Problem: Reproduce the listing below, substituting "How can I carry out" for each occurrence of "How do I perform" and leaving everything else unchanged. Omit the pictures from your answer.

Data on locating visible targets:
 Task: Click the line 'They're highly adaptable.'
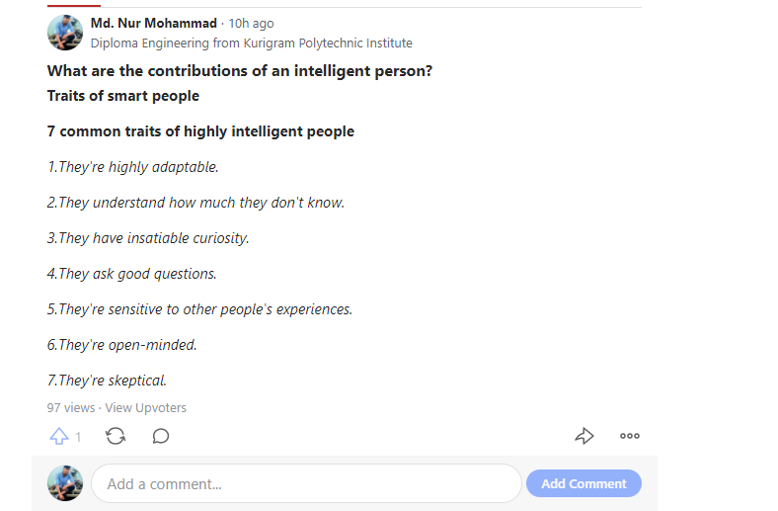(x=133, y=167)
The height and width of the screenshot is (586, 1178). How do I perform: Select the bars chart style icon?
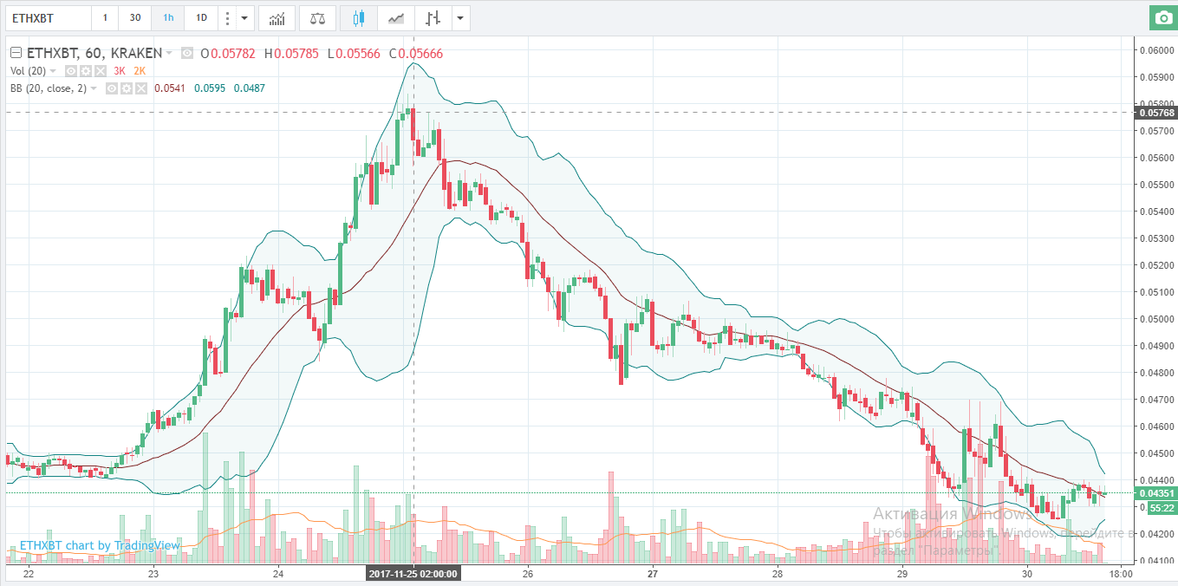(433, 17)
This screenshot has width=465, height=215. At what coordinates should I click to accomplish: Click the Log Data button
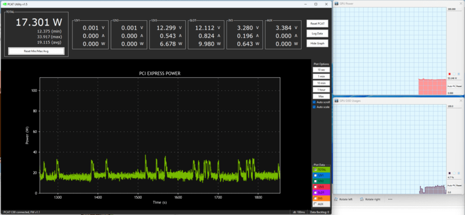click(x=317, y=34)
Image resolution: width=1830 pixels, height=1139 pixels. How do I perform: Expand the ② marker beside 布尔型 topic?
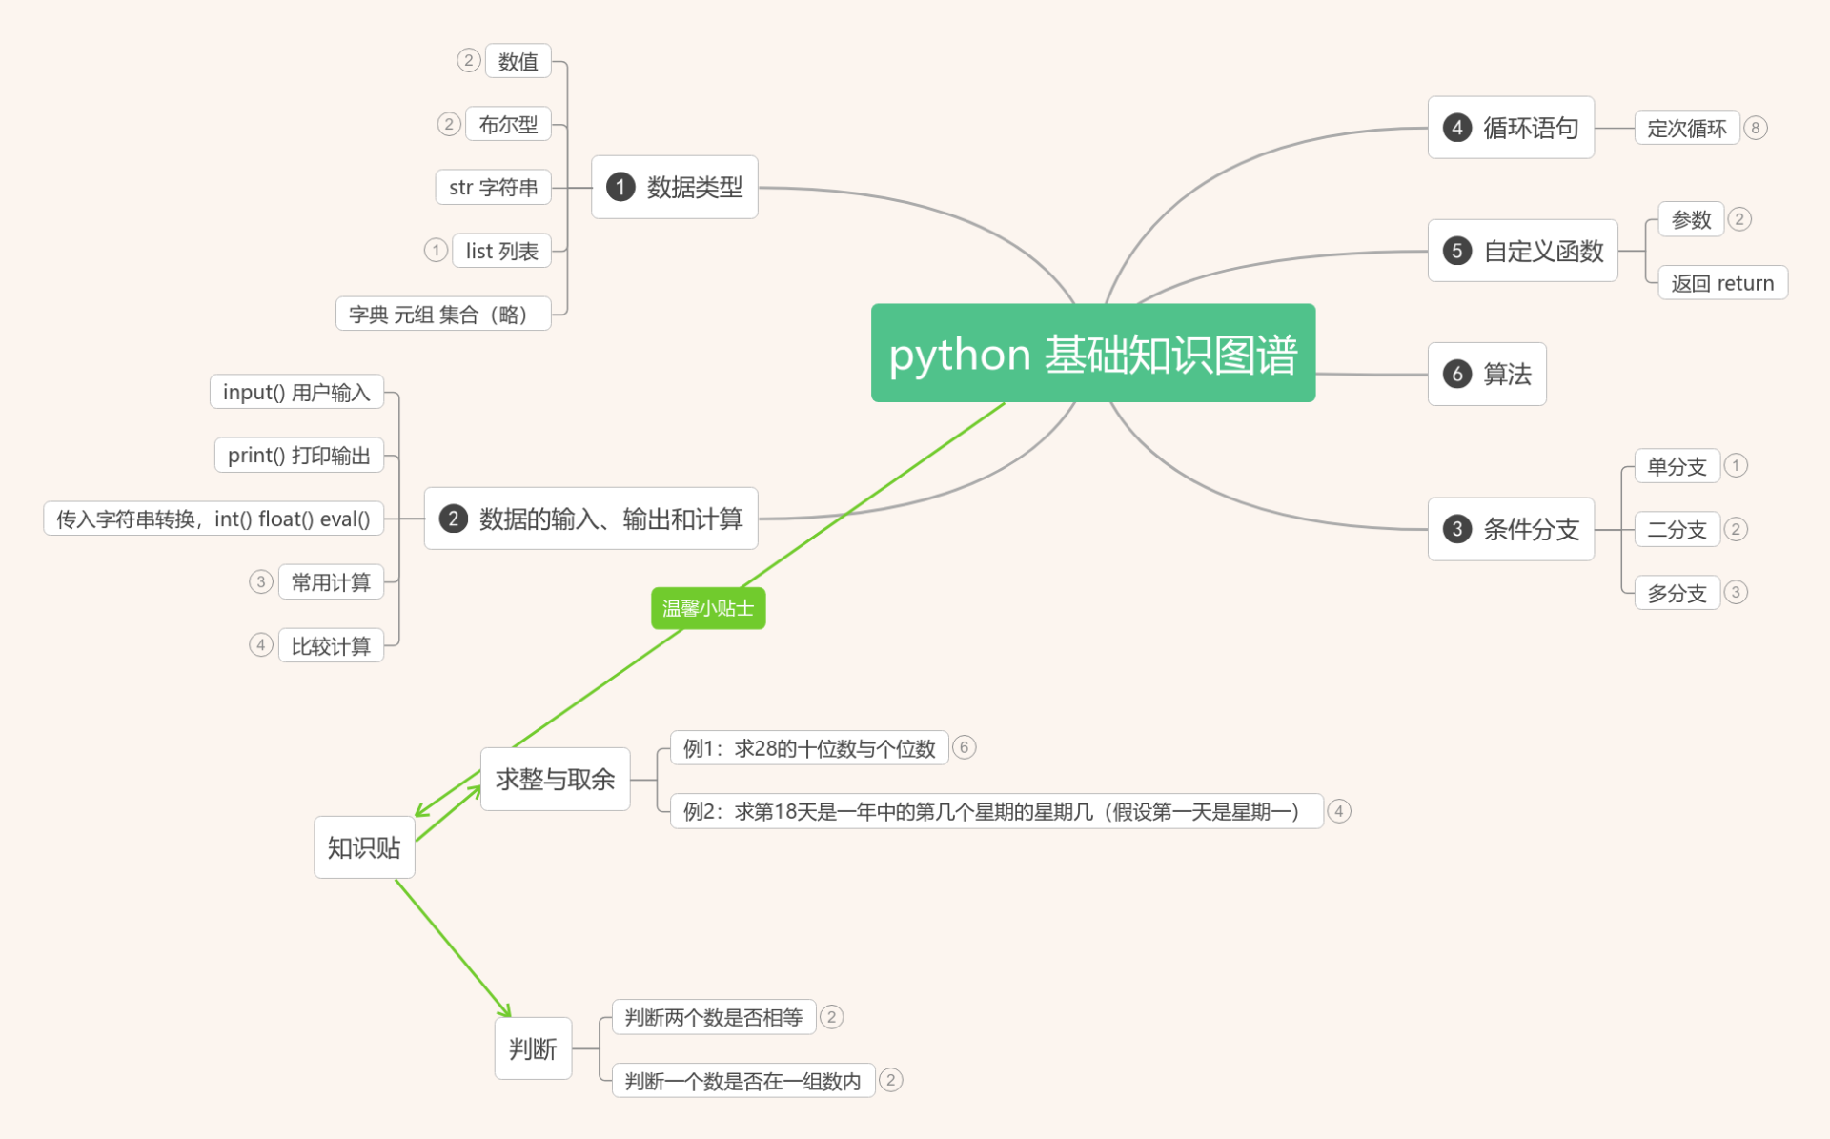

Exercise response:
 Task: Click the line 'They're highly adaptable.'
(x=133, y=167)
The height and width of the screenshot is (586, 1178). How can I carry out: Select the bars chart style icon?
(433, 17)
This screenshot has width=465, height=215. At what coordinates should I click to accomplish: Click the Log Data button
click(x=317, y=34)
Image resolution: width=1830 pixels, height=1139 pixels. How can I carry out: Expand the ② marker beside 布尔型 topic?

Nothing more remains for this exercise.